» **Stored items from a collection**
Content starts

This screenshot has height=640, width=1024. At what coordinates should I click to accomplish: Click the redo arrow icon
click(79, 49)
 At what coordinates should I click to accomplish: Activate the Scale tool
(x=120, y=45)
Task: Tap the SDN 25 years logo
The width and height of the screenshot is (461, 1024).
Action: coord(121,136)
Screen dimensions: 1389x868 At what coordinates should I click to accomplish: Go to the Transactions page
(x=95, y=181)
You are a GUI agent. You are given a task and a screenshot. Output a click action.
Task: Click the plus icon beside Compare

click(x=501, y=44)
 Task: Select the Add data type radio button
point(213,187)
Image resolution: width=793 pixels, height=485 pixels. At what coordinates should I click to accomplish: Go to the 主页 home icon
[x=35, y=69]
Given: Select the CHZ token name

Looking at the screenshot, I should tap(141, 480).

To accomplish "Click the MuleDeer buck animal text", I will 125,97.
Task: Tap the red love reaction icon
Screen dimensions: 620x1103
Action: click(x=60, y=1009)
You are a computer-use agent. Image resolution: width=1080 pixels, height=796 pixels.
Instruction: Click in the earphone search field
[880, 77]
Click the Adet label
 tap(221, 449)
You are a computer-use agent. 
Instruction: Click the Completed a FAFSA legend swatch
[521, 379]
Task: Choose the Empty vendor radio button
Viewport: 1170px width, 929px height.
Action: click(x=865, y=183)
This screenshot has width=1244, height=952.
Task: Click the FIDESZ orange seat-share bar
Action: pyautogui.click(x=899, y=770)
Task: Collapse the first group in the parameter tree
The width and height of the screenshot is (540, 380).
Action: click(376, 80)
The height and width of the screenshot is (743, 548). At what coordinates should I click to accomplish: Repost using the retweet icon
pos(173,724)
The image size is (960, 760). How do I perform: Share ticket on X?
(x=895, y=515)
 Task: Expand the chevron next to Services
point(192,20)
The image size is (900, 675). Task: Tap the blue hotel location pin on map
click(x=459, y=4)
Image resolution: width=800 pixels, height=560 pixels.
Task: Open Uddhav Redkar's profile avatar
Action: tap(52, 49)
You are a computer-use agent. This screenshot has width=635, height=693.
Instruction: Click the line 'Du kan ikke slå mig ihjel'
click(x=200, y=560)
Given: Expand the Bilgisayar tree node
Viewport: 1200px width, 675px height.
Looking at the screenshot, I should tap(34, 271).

Content ends

» **Aim of the exercise**
Nothing may be left out: return each entry exactly as it reads.

» **Result for this task**
This screenshot has height=640, width=1024. At what coordinates should I click to accomplish: Click the redo arrow icon
click(79, 49)
 At what coordinates should I click to accomplish: Activate the Scale tool
(x=120, y=45)
Task: Tap the SDN 25 years logo
The width and height of the screenshot is (461, 1024).
Action: coord(121,136)
Screen dimensions: 1389x868 At what coordinates should I click to accomplish: Go to the Transactions page
(x=95, y=181)
You are a GUI agent. You are given a task and a screenshot. Output a click action.
Task: Click the plus icon beside Compare

click(x=501, y=44)
 Task: Select the Add data type radio button
point(213,187)
Image resolution: width=793 pixels, height=485 pixels. At what coordinates should I click to accomplish: Go to the 主页 home icon
[x=35, y=69]
Given: Select the CHZ token name

Looking at the screenshot, I should tap(141, 480).

To accomplish "Click the MuleDeer buck animal text", I will 125,97.
Task: Tap the red love reaction icon
Screen dimensions: 620x1103
Action: click(x=60, y=1009)
You are a computer-use agent. Image resolution: width=1080 pixels, height=796 pixels.
Instruction: Click in the earphone search field
[880, 77]
Click the Adet label
 tap(221, 449)
You are a computer-use agent. 
Instruction: Click the Completed a FAFSA legend swatch
[521, 379]
Task: Choose the Empty vendor radio button
Viewport: 1170px width, 929px height.
Action: click(x=865, y=183)
This screenshot has width=1244, height=952.
Task: Click the FIDESZ orange seat-share bar
Action: pyautogui.click(x=899, y=770)
Task: Collapse the first group in the parameter tree
The width and height of the screenshot is (540, 380).
Action: click(376, 80)
The height and width of the screenshot is (743, 548). At what coordinates should I click to accomplish: Repost using the retweet icon
pos(173,724)
The image size is (960, 760). How do I perform: Share ticket on X?
(x=895, y=515)
 Task: Expand the chevron next to Services
point(192,20)
The image size is (900, 675). Task: Tap the blue hotel location pin on map
click(x=459, y=4)
Image resolution: width=800 pixels, height=560 pixels.
Task: Open Uddhav Redkar's profile avatar
Action: tap(52, 49)
You are a computer-use agent. This screenshot has width=635, height=693.
Instruction: Click the line 'Du kan ikke slå mig ihjel'
click(x=200, y=560)
Given: Expand the Bilgisayar tree node
Viewport: 1200px width, 675px height.
Looking at the screenshot, I should tap(34, 271).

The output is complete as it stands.